● **Directions**
All of the records should be reproduced word for word, but no images may appear in the copy.

● **Provided data**

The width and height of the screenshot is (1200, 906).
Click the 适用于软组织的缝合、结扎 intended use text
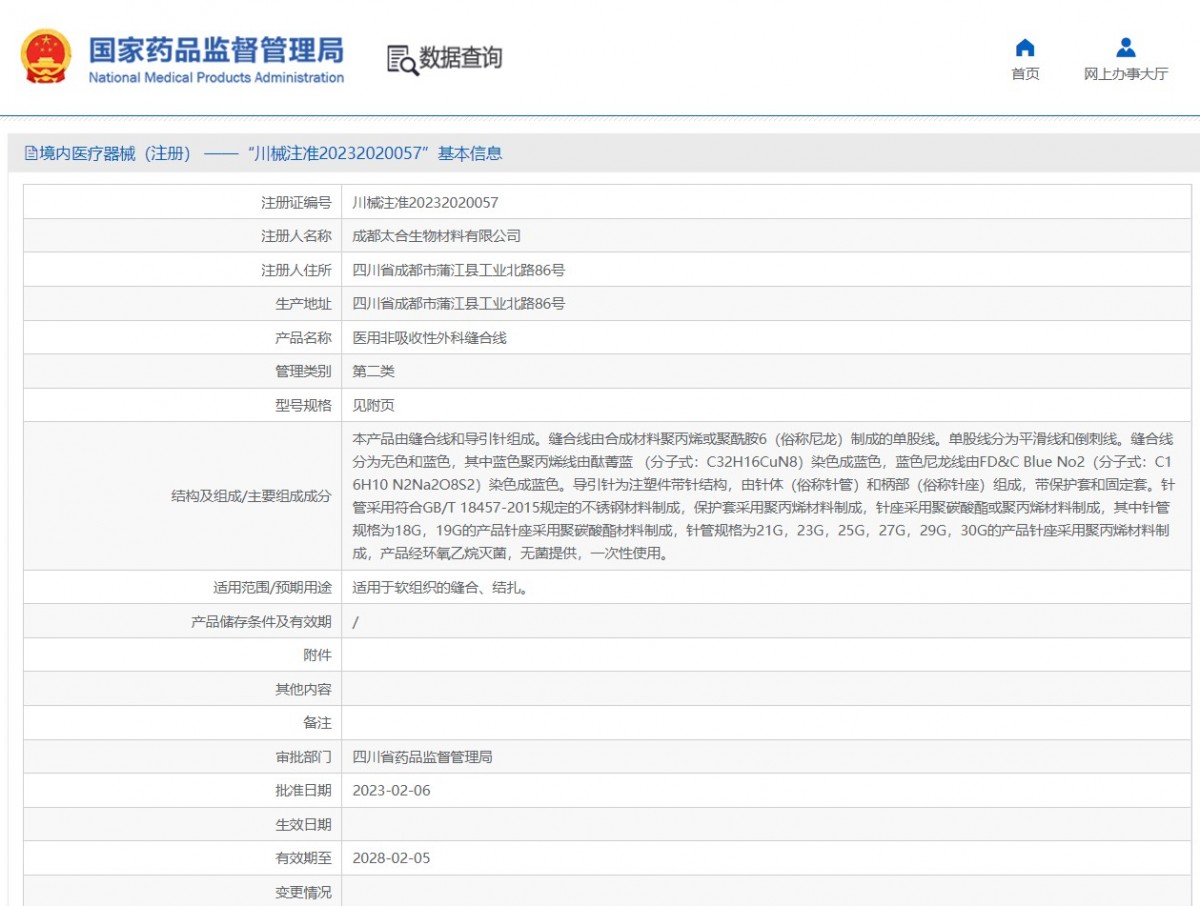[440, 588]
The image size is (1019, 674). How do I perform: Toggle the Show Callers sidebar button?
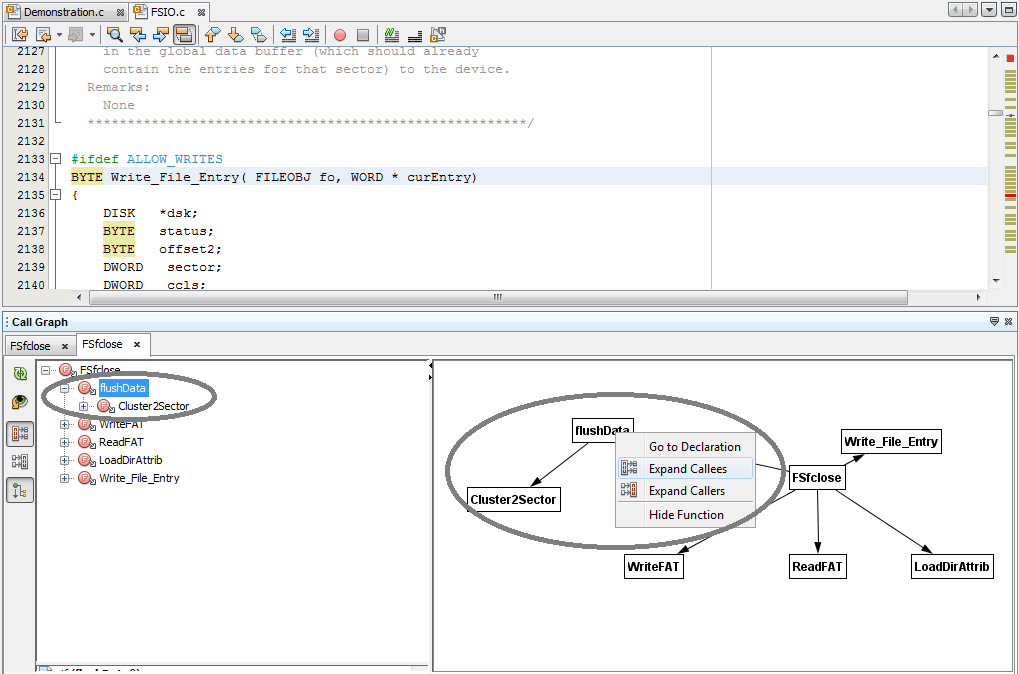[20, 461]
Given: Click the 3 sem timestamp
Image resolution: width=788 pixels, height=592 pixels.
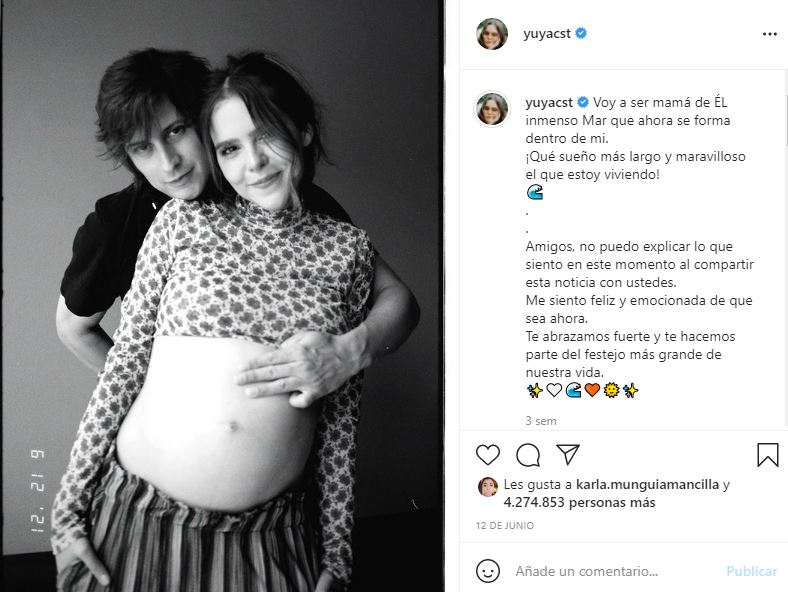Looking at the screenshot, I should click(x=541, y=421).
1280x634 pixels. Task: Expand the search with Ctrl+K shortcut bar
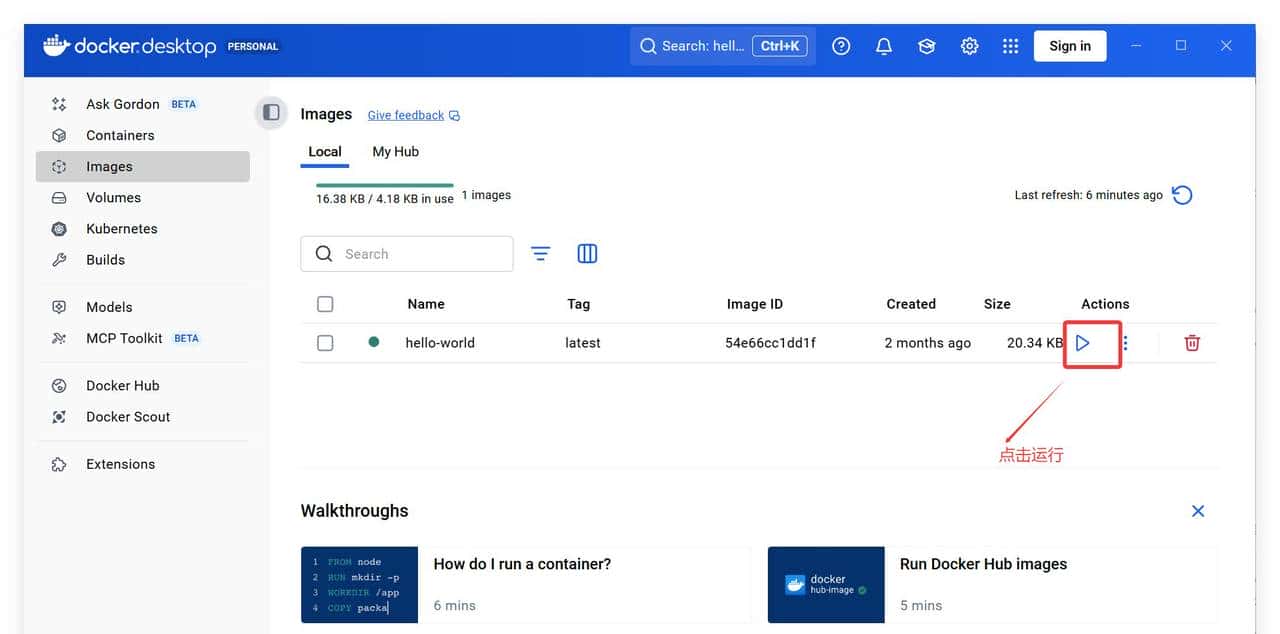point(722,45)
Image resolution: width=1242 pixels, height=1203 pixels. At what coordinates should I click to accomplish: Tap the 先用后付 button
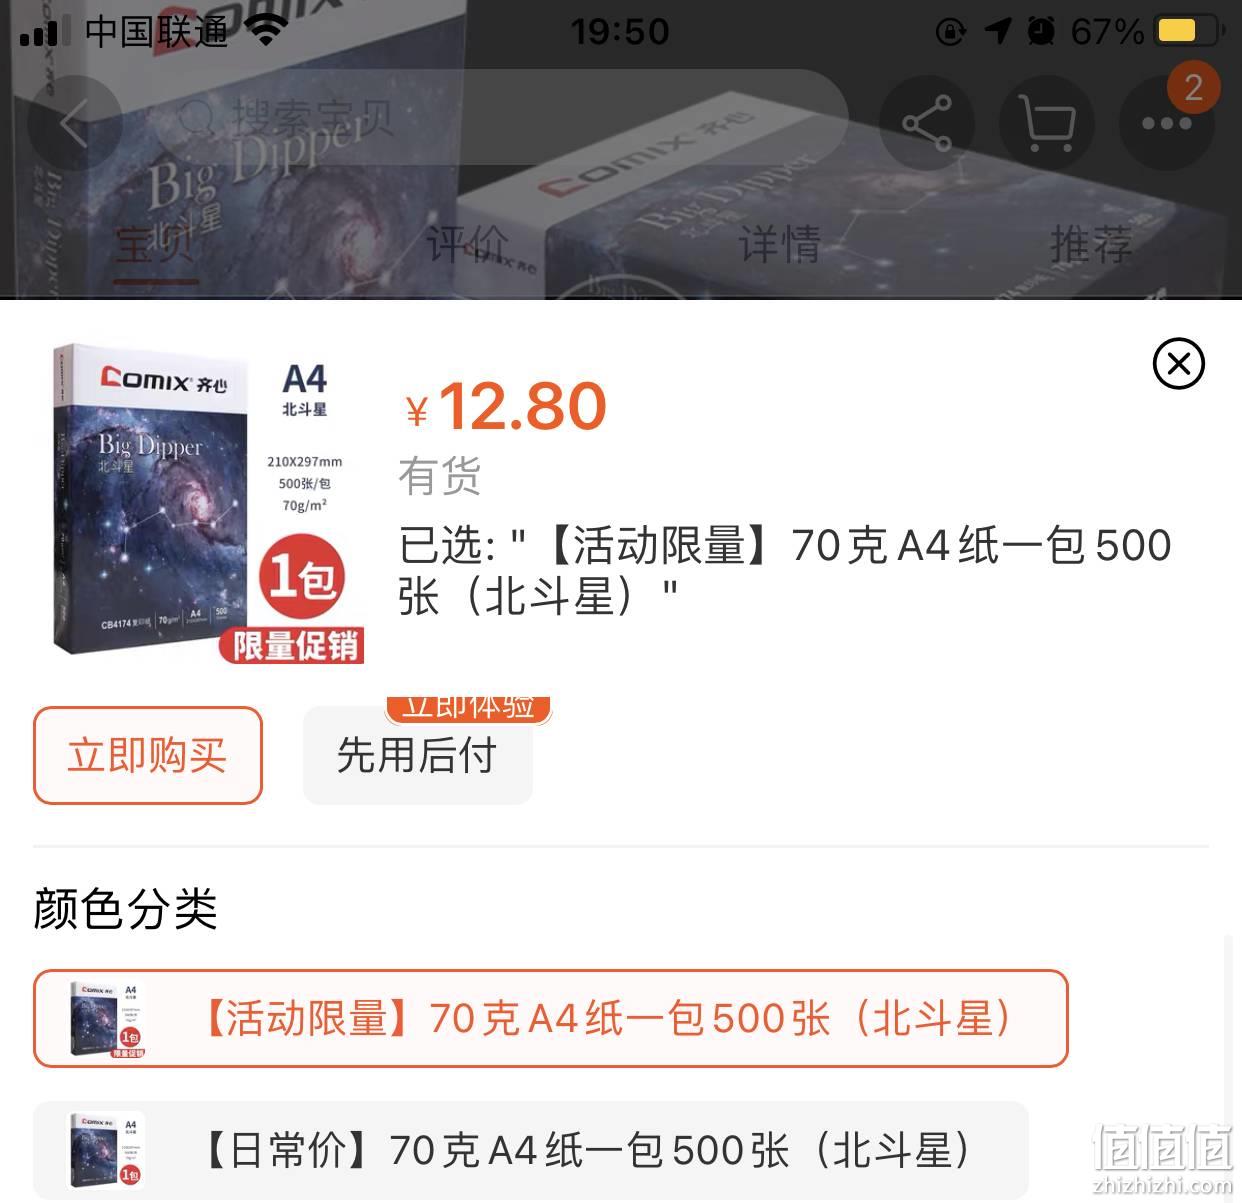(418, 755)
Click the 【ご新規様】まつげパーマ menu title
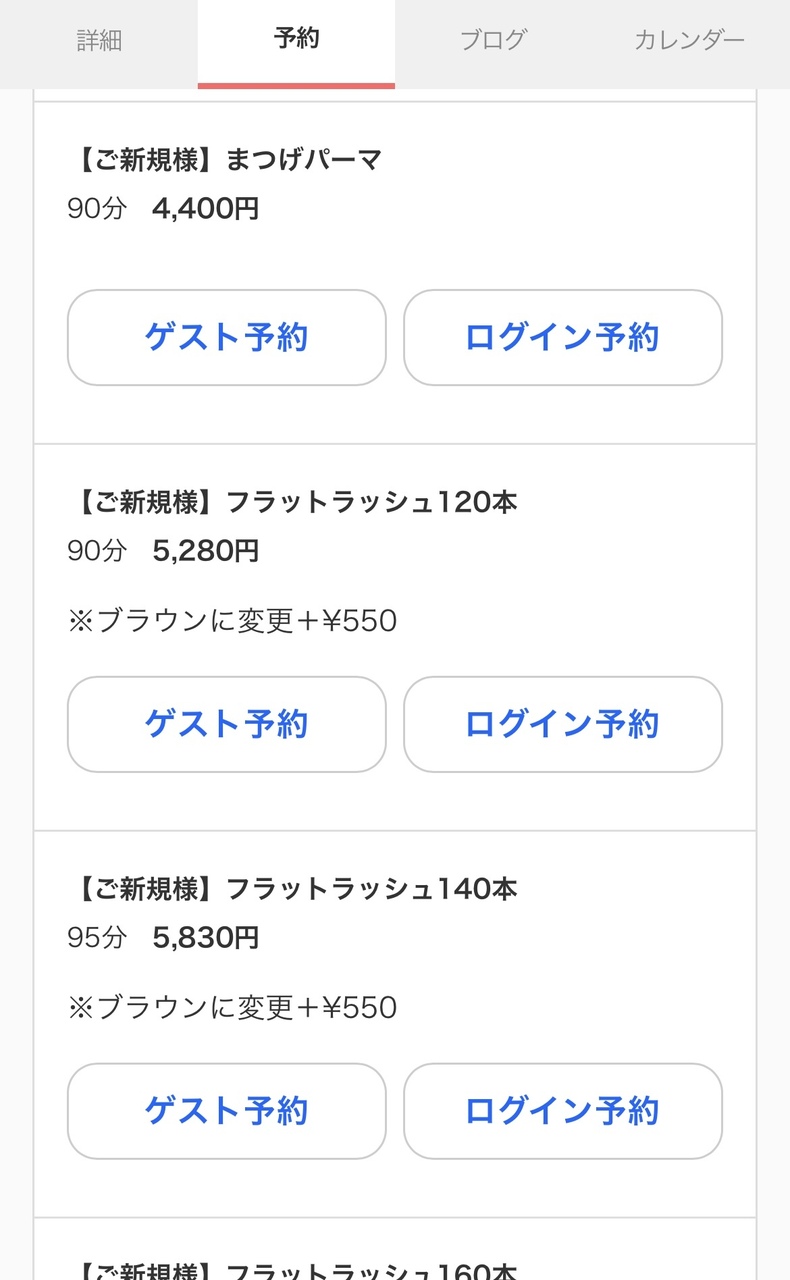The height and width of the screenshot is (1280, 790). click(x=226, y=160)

● **Solution to this task**
The width and height of the screenshot is (1200, 906).
Click the 适用于软组织的缝合、结扎 intended use text
[440, 588]
The image size is (1019, 674). How do I perform: Toggle the Show Callers sidebar button?
[20, 461]
Given: Click the 3 sem timestamp
Image resolution: width=788 pixels, height=592 pixels.
Looking at the screenshot, I should click(x=541, y=421).
1280x634 pixels. Task: Expand the search with Ctrl+K shortcut bar
point(722,45)
Image resolution: width=1242 pixels, height=1203 pixels. At what coordinates should I click to accomplish: Tap the 先用后付 button
(418, 755)
Click the 【ご新規様】まつげパーマ menu title
The height and width of the screenshot is (1280, 790). click(x=226, y=160)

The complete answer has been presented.